Exercise details
Go through the listing that follows and write it out exactly. Drop the pictures.

*** Opening Records supplied ***

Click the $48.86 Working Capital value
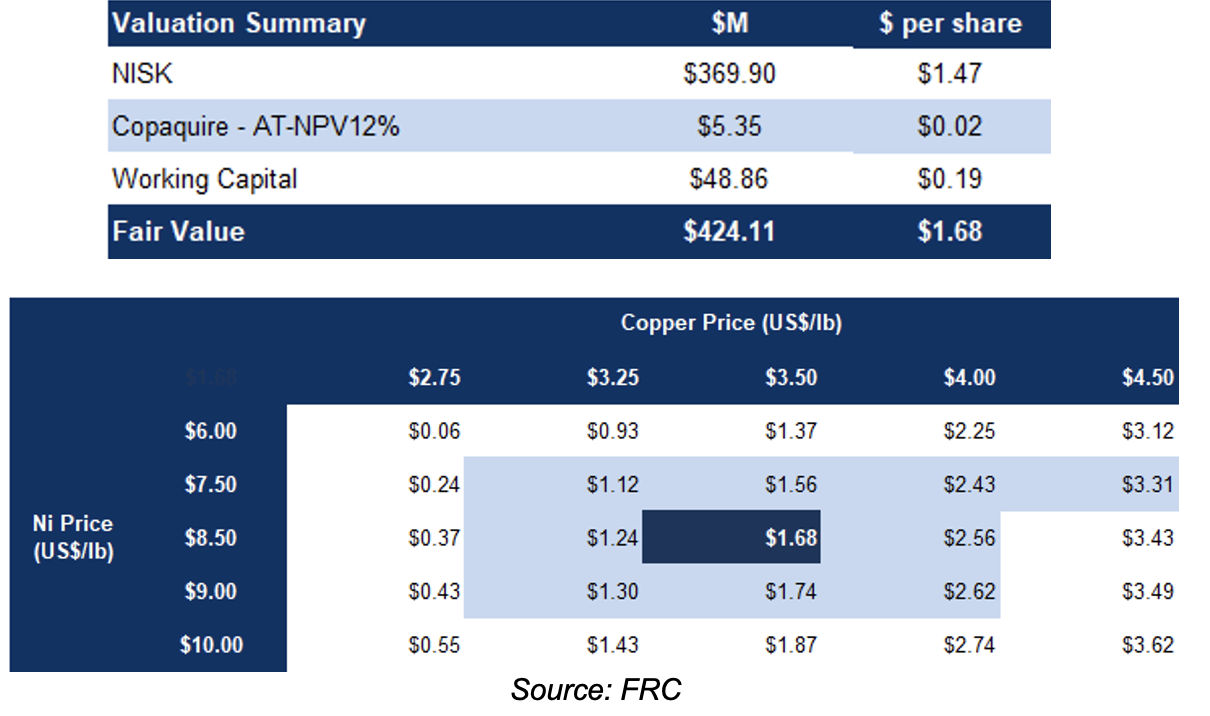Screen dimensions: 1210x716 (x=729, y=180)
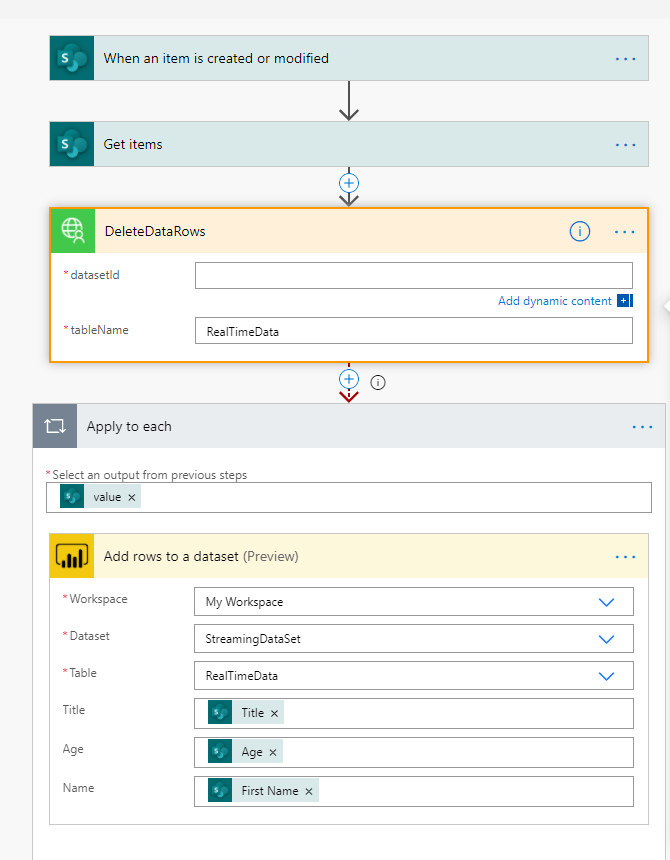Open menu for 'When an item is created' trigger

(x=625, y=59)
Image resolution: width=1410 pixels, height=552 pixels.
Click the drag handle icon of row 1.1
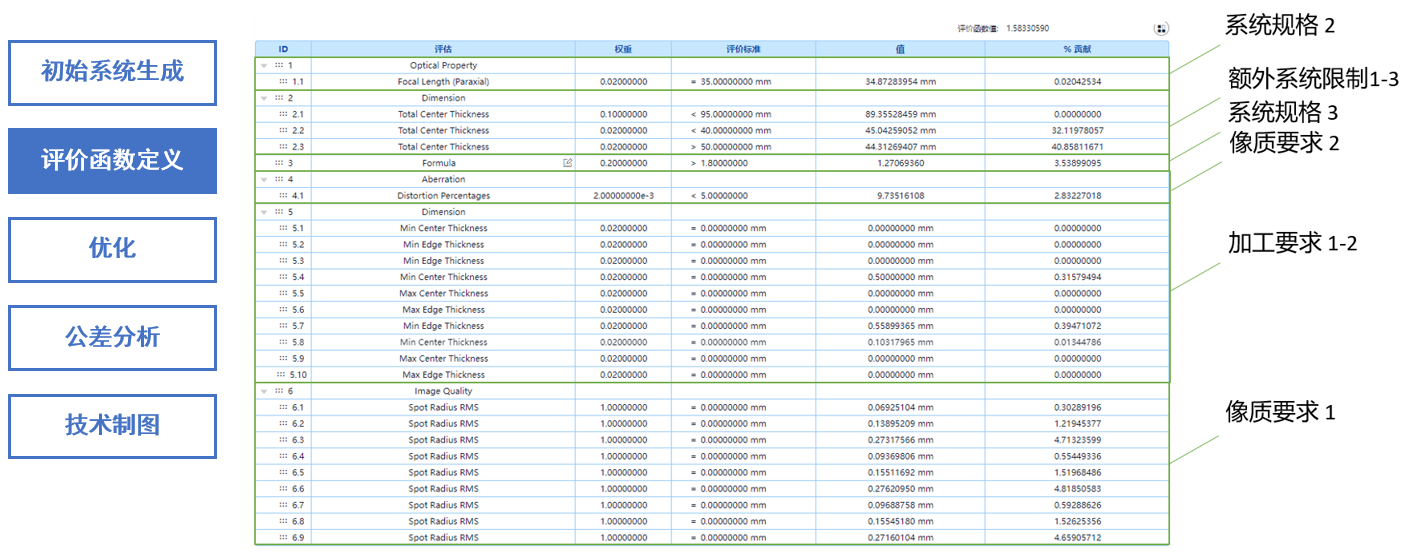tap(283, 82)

*** Closing Records supplied ***

Answer section
Click the $48.86 Working Capital value
Screen dimensions: 1210x716 (x=729, y=180)
Open menu for 'When an item is created' trigger

(x=625, y=59)
Image resolution: width=1410 pixels, height=552 pixels.
Click the drag handle icon of row 1.1
tap(283, 82)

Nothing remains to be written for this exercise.